By Matthew Herper, STAT

Michael J. Fox was sitting in his Upper East Side office surrounded by Emmys and an Oscar — one he received not for his acting but for his Parkinson’s philanthropy. (“Humanitarian stuff,” he said nonchalantly.) He wore blue trousers and a T-shirt, and Adidas sneakers with no socks. His hair, years ago always perfect, was a bit disheveled, and he was in constant movement in his chair, a hallmark of the Parkinson’s disease that has defined half of his life.

This past year has been particularly difficult for Fox. As he sipped Coke Zero through a straw — drinking is hard with Parkinson’s — the 61-year-old icon recounted how he had broken multiple bones in a fall, including some in his hand and his face.

“It’s been a terrible year,” he said.

But, he added, in some ways he was “feeling better.” He won that Oscar. A new documentary on his life will be coming out in May. And, most importantly, there was the scientific discovery he wanted to talk about.

“This is the thing,” he said. “This is the big reward. This is the big trophy.”

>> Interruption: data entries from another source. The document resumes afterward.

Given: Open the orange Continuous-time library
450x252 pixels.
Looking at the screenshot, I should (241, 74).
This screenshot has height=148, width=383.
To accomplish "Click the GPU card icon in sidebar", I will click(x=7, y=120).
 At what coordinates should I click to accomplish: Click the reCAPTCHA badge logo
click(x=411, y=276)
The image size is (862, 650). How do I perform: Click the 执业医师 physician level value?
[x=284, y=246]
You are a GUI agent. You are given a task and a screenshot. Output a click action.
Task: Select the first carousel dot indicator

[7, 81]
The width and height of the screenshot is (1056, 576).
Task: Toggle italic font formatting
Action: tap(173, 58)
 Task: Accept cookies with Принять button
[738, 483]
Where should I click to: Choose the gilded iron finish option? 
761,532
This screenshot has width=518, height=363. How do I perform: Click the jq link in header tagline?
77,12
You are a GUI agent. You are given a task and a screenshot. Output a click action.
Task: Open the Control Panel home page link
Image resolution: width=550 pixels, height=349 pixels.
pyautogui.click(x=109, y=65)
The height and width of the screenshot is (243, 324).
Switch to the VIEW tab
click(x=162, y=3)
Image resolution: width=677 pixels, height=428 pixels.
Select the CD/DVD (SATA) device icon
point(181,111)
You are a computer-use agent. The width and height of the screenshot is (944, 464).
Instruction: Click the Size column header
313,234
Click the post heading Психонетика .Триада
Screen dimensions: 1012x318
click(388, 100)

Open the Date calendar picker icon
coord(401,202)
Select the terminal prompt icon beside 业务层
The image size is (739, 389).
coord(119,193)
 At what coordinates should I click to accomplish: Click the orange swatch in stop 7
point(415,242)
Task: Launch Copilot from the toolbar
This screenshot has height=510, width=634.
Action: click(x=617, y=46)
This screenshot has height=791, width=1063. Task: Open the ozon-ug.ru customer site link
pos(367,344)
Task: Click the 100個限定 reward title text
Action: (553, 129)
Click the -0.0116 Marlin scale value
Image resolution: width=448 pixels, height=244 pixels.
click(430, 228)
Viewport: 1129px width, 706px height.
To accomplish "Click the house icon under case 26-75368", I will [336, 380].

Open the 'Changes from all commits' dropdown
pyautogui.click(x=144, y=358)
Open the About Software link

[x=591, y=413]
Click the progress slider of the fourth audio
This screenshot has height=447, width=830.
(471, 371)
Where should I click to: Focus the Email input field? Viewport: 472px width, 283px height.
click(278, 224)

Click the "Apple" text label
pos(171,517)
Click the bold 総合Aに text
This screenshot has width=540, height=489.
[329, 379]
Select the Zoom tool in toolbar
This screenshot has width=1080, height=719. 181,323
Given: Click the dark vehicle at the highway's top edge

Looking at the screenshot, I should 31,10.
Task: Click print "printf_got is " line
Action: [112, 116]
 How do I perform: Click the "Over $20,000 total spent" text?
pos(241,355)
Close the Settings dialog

The trophy is science — and specifically research funded by the Michael J. Fox Foundation for Parkinson’s Research that has resulted in the clearest evidence yet that the presence of a particular misfolded protein, alpha-synuclein, can be used to determine if people have Parkinson’s. It is an advance that may soon be used to develop better diagnostics, but more importantly could rapidly accelerate the search for treatments for the disease.

The new findings, published in The Lancet Neurologyare the result of a 1,123-person study that has cost the Fox Foundation hundreds of millions of dollars since it began in 2010. Right now, alpha-synuclein can only be detected by taking a spinal tap, a difficult and uncomfortable procedure. But scientists say they hope that it could be detected in blood, a skin biopsy, or possibly even in a swab of the nose. An editorial in the medical journal called the test “a game-changer in Parkinson’s disease diagnostics, research, and treatment trials.”

The result is convincing in part because of the unique resource of patient volunteers that Fox was able to bring together, said Vikram Khurana, chair of movement disorders at Brigham & Women’s Hospital. Read more …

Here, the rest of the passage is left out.